▸ **Exercise directions**: Lay out every line of the rows below as a Markdown table with two columns, Number and Line. Skip the blank lines.

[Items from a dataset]
+ + + + +

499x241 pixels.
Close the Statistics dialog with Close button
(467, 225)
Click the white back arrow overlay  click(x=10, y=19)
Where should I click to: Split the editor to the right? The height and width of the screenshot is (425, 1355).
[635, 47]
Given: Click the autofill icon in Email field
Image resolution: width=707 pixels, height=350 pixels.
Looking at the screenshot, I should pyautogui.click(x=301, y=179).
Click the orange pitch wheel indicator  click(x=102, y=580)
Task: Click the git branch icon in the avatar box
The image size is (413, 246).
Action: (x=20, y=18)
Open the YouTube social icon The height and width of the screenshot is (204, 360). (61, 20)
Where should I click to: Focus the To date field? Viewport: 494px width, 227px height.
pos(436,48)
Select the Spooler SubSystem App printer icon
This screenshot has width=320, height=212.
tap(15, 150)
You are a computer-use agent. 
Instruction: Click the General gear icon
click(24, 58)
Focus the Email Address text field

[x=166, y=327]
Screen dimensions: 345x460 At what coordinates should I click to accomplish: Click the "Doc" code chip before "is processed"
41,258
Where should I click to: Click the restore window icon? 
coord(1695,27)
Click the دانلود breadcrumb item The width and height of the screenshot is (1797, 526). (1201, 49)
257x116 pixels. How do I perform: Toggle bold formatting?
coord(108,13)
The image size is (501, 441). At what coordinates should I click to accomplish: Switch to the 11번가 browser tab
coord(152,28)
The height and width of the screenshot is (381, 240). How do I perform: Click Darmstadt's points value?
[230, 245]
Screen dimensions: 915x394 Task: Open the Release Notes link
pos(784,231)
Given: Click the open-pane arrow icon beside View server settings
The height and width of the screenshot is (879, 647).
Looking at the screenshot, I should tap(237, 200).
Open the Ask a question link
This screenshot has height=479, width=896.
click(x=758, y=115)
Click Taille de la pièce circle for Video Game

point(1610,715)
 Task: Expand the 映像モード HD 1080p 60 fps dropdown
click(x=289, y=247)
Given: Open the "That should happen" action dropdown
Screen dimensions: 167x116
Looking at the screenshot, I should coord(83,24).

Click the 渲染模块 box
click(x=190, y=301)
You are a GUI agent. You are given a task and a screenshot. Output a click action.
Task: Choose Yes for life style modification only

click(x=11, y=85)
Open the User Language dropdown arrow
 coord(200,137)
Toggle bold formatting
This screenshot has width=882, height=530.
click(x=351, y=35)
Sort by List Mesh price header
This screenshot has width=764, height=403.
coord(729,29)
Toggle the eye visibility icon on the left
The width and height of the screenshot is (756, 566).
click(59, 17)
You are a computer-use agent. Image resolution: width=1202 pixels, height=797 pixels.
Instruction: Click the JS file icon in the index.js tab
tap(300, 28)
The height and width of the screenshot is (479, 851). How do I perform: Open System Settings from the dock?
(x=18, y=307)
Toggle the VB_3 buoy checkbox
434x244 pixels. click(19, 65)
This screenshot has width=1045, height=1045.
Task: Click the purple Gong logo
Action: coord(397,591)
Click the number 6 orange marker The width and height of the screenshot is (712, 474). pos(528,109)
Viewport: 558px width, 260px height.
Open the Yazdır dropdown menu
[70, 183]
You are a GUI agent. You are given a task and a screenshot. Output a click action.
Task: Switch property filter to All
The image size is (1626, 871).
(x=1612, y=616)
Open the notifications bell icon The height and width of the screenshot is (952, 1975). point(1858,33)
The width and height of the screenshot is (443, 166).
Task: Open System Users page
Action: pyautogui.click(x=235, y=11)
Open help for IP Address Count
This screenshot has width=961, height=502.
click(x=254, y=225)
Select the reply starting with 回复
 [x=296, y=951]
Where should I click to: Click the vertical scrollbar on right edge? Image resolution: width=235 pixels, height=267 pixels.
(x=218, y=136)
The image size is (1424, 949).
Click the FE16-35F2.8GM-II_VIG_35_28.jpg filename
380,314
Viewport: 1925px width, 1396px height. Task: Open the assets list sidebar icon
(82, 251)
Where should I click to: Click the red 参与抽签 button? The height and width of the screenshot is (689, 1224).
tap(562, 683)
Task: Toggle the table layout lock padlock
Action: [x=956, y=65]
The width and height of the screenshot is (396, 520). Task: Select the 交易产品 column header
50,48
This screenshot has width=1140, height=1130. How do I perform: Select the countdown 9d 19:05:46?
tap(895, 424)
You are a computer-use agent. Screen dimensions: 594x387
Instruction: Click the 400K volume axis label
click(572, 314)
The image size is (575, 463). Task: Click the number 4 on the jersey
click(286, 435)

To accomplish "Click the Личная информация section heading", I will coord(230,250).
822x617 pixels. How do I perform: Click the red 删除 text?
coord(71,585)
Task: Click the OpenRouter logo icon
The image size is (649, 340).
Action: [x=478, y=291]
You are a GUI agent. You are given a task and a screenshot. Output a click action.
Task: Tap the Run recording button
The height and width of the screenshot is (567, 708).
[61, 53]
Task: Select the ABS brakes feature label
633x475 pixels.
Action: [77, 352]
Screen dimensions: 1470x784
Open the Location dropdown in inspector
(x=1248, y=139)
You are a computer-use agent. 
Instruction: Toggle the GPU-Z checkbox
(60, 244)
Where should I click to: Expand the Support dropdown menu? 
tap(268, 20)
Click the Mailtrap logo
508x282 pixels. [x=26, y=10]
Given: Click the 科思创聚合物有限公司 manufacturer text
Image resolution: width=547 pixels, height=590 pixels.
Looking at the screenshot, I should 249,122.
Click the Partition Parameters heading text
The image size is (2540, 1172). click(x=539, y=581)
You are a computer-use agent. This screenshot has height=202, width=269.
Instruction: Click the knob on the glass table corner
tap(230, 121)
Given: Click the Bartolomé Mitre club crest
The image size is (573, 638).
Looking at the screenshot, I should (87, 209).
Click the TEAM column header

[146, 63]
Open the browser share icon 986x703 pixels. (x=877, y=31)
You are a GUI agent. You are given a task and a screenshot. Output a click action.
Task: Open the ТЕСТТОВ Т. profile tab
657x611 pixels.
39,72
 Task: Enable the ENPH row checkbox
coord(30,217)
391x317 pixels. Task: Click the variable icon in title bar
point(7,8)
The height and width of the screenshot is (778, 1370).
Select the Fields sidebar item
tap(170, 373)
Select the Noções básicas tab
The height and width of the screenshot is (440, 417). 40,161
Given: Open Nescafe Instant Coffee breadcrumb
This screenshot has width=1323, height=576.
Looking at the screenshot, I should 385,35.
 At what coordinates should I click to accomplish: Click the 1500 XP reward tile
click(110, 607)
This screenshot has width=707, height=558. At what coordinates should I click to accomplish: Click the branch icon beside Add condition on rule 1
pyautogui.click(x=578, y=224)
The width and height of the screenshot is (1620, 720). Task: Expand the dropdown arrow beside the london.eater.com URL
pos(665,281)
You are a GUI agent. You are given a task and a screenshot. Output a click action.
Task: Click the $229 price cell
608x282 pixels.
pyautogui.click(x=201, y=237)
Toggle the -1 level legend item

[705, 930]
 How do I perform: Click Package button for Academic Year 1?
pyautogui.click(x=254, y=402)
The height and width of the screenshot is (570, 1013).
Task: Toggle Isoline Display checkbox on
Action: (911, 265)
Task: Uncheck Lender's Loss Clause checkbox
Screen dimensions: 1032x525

+ + + + +

▸ **Output for this task**:
| Number | Line |
|---|---|
| 1 | 499x241 pixels. |
| 2 | Close the Statistics dialog with Close button |
| 3 | (467, 225) |
| 4 | Click the white back arrow overlay  click(x=10, y=19) |
| 5 | Where should I click to: Split the editor to the right? The height and width of the screenshot is (425, 1355). |
| 6 | [635, 47] |
| 7 | Given: Click the autofill icon in Email field |
| 8 | Image resolution: width=707 pixels, height=350 pixels. |
| 9 | Looking at the screenshot, I should pyautogui.click(x=301, y=179). |
| 10 | Click the orange pitch wheel indicator  click(x=102, y=580) |
| 11 | Task: Click the git branch icon in the avatar box |
| 12 | The image size is (413, 246). |
| 13 | Action: (x=20, y=18) |
| 14 | Open the YouTube social icon The height and width of the screenshot is (204, 360). (61, 20) |
| 15 | Where should I click to: Focus the To date field? Viewport: 494px width, 227px height. |
| 16 | pos(436,48) |
| 17 | Select the Spooler SubSystem App printer icon |
| 18 | This screenshot has width=320, height=212. |
| 19 | tap(15, 150) |
| 20 | You are a computer-use agent.  |
| 21 | Instruction: Click the General gear icon |
| 22 | click(24, 58) |
| 23 | Focus the Email Address text field |
| 24 | [x=166, y=327] |
| 25 | Screen dimensions: 345x460 At what coordinates should I click to accomplish: Click the "Doc" code chip before "is processed" |
| 26 | 41,258 |
| 27 | Where should I click to: Click the restore window icon?  |
| 28 | coord(1695,27) |
| 29 | Click the دانلود breadcrumb item The width and height of the screenshot is (1797, 526). (1201, 49) |
| 30 | 257x116 pixels. How do I perform: Toggle bold formatting? |
| 31 | coord(108,13) |
| 32 | The image size is (501, 441). At what coordinates should I click to accomplish: Switch to the 11번가 browser tab |
| 33 | coord(152,28) |
| 34 | The height and width of the screenshot is (381, 240). How do I perform: Click Darmstadt's points value? |
| 35 | [230, 245] |
| 36 | Screen dimensions: 915x394 Task: Open the Release Notes link |
| 37 | pos(784,231) |
| 38 | Given: Click the open-pane arrow icon beside View server settings |
| 39 | The height and width of the screenshot is (879, 647). |
| 40 | Looking at the screenshot, I should tap(237, 200). |
| 41 | Open the Ask a question link |
| 42 | This screenshot has height=479, width=896. |
| 43 | click(x=758, y=115) |
| 44 | Click Taille de la pièce circle for Video Game |
| 45 | point(1610,715) |
| 46 |  Task: Expand the 映像モード HD 1080p 60 fps dropdown |
| 47 | click(x=289, y=247) |
| 48 | Given: Open the "That should happen" action dropdown |
| 49 | Screen dimensions: 167x116 |
| 50 | Looking at the screenshot, I should coord(83,24). |
| 51 | Click the 渲染模块 box |
| 52 | click(x=190, y=301) |
| 53 | You are a GUI agent. You are given a task and a screenshot. Output a click action. |
| 54 | Task: Choose Yes for life style modification only |
| 55 | click(x=11, y=85) |
| 56 | Open the User Language dropdown arrow |
| 57 |  coord(200,137) |
| 58 | Toggle bold formatting |
| 59 | This screenshot has width=882, height=530. |
| 60 | click(x=351, y=35) |
| 61 | Sort by List Mesh price header |
| 62 | This screenshot has width=764, height=403. |
| 63 | coord(729,29) |
| 64 | Toggle the eye visibility icon on the left |
| 65 | The width and height of the screenshot is (756, 566). |
| 66 | click(59, 17) |
| 67 | You are a computer-use agent. Image resolution: width=1202 pixels, height=797 pixels. |
| 68 | Instruction: Click the JS file icon in the index.js tab |
| 69 | tap(300, 28) |
| 70 | The height and width of the screenshot is (479, 851). How do I perform: Open System Settings from the dock? |
| 71 | (x=18, y=307) |
| 72 | Toggle the VB_3 buoy checkbox |
| 73 | 434x244 pixels. click(19, 65) |
| 74 | This screenshot has width=1045, height=1045. |
| 75 | Task: Click the purple Gong logo |
| 76 | Action: coord(397,591) |
| 77 | Click the number 6 orange marker The width and height of the screenshot is (712, 474). pos(528,109) |
| 78 | Viewport: 558px width, 260px height. |
| 79 | Open the Yazdır dropdown menu |
| 80 | [70, 183] |
| 81 | You are a GUI agent. You are given a task and a screenshot. Output a click action. |
| 82 | Task: Switch property filter to All |
| 83 | The image size is (1626, 871). |
| 84 | (x=1612, y=616) |
| 85 | Open the notifications bell icon The height and width of the screenshot is (952, 1975). point(1858,33) |
| 86 | The width and height of the screenshot is (443, 166). |
| 87 | Task: Open System Users page |
| 88 | Action: pyautogui.click(x=235, y=11) |
| 89 | Open help for IP Address Count |
| 90 | This screenshot has width=961, height=502. |
| 91 | click(x=254, y=225) |
| 92 | Select the reply starting with 回复 |
| 93 |  [x=296, y=951] |
| 94 | Where should I click to: Click the vertical scrollbar on right edge? Image resolution: width=235 pixels, height=267 pixels. |
| 95 | (x=218, y=136) |
| 96 | The image size is (1424, 949). |
| 97 | Click the FE16-35F2.8GM-II_VIG_35_28.jpg filename |
| 98 | 380,314 |
| 99 | Viewport: 1925px width, 1396px height. Task: Open the assets list sidebar icon |
| 100 | (82, 251) |
| 101 | Where should I click to: Click the red 参与抽签 button? The height and width of the screenshot is (689, 1224). |
| 102 | tap(562, 683) |
| 103 | Task: Toggle the table layout lock padlock |
| 104 | Action: [x=956, y=65] |
| 105 | The width and height of the screenshot is (396, 520). Task: Select the 交易产品 column header |
| 106 | 50,48 |
| 107 | This screenshot has width=1140, height=1130. How do I perform: Select the countdown 9d 19:05:46? |
| 108 | tap(895, 424) |
| 109 | You are a computer-use agent. Screen dimensions: 594x387 |
| 110 | Instruction: Click the 400K volume axis label |
| 111 | click(572, 314) |
| 112 | The image size is (575, 463). Task: Click the number 4 on the jersey |
| 113 | click(286, 435) |
| 114 | To accomplish "Click the Личная информация section heading", I will coord(230,250). |
| 115 | 822x617 pixels. How do I perform: Click the red 删除 text? |
| 116 | coord(71,585) |
| 117 | Task: Click the OpenRouter logo icon |
| 118 | The image size is (649, 340). |
| 119 | Action: [x=478, y=291] |
| 120 | You are a GUI agent. You are given a task and a screenshot. Output a click action. |
| 121 | Task: Tap the Run recording button |
| 122 | The height and width of the screenshot is (567, 708). |
| 123 | [61, 53] |
| 124 | Task: Select the ABS brakes feature label |
| 125 | 633x475 pixels. |
| 126 | Action: [77, 352] |
| 127 | Screen dimensions: 1470x784 |
| 128 | Open the Location dropdown in inspector |
| 129 | (x=1248, y=139) |
| 130 | You are a computer-use agent.  |
| 131 | Instruction: Toggle the GPU-Z checkbox |
| 132 | (60, 244) |
| 133 | Where should I click to: Expand the Support dropdown menu?  |
| 134 | tap(268, 20) |
| 135 | Click the Mailtrap logo |
| 136 | 508x282 pixels. [x=26, y=10] |
| 137 | Given: Click the 科思创聚合物有限公司 manufacturer text |
| 138 | Image resolution: width=547 pixels, height=590 pixels. |
| 139 | Looking at the screenshot, I should 249,122. |
| 140 | Click the Partition Parameters heading text |
| 141 | The image size is (2540, 1172). click(x=539, y=581) |
| 142 | You are a computer-use agent. This screenshot has height=202, width=269. |
| 143 | Instruction: Click the knob on the glass table corner |
| 144 | tap(230, 121) |
| 145 | Given: Click the Bartolomé Mitre club crest |
| 146 | The image size is (573, 638). |
| 147 | Looking at the screenshot, I should (87, 209). |
| 148 | Click the TEAM column header |
| 149 | [146, 63] |
| 150 | Open the browser share icon 986x703 pixels. (x=877, y=31) |
| 151 | You are a GUI agent. You are given a task and a screenshot. Output a click action. |
| 152 | Task: Open the ТЕСТТОВ Т. profile tab |
| 153 | 657x611 pixels. |
| 154 | 39,72 |
| 155 |  Task: Enable the ENPH row checkbox |
| 156 | coord(30,217) |
| 157 | 391x317 pixels. Task: Click the variable icon in title bar |
| 158 | point(7,8) |
| 159 | The height and width of the screenshot is (778, 1370). |
| 160 | Select the Fields sidebar item |
| 161 | tap(170, 373) |
| 162 | Select the Noções básicas tab |
| 163 | The height and width of the screenshot is (440, 417). 40,161 |
| 164 | Given: Open Nescafe Instant Coffee breadcrumb |
| 165 | This screenshot has width=1323, height=576. |
| 166 | Looking at the screenshot, I should 385,35. |
| 167 |  At what coordinates should I click to accomplish: Click the 1500 XP reward tile |
| 168 | click(110, 607) |
| 169 | This screenshot has width=707, height=558. At what coordinates should I click to accomplish: Click the branch icon beside Add condition on rule 1 |
| 170 | pyautogui.click(x=578, y=224) |
| 171 | The width and height of the screenshot is (1620, 720). Task: Expand the dropdown arrow beside the london.eater.com URL |
| 172 | pos(665,281) |
| 173 | You are a GUI agent. You are given a task and a screenshot. Output a click action. |
| 174 | Task: Click the $229 price cell |
| 175 | 608x282 pixels. |
| 176 | pyautogui.click(x=201, y=237) |
| 177 | Toggle the -1 level legend item |
| 178 | [705, 930] |
| 179 |  How do I perform: Click Package button for Academic Year 1? |
| 180 | pyautogui.click(x=254, y=402) |
| 181 | The height and width of the screenshot is (570, 1013). |
| 182 | Task: Toggle Isoline Display checkbox on |
| 183 | Action: (911, 265) |
| 184 | Task: Uncheck Lender's Loss Clause checkbox |
| 185 | Screen dimensions: 1032x525 |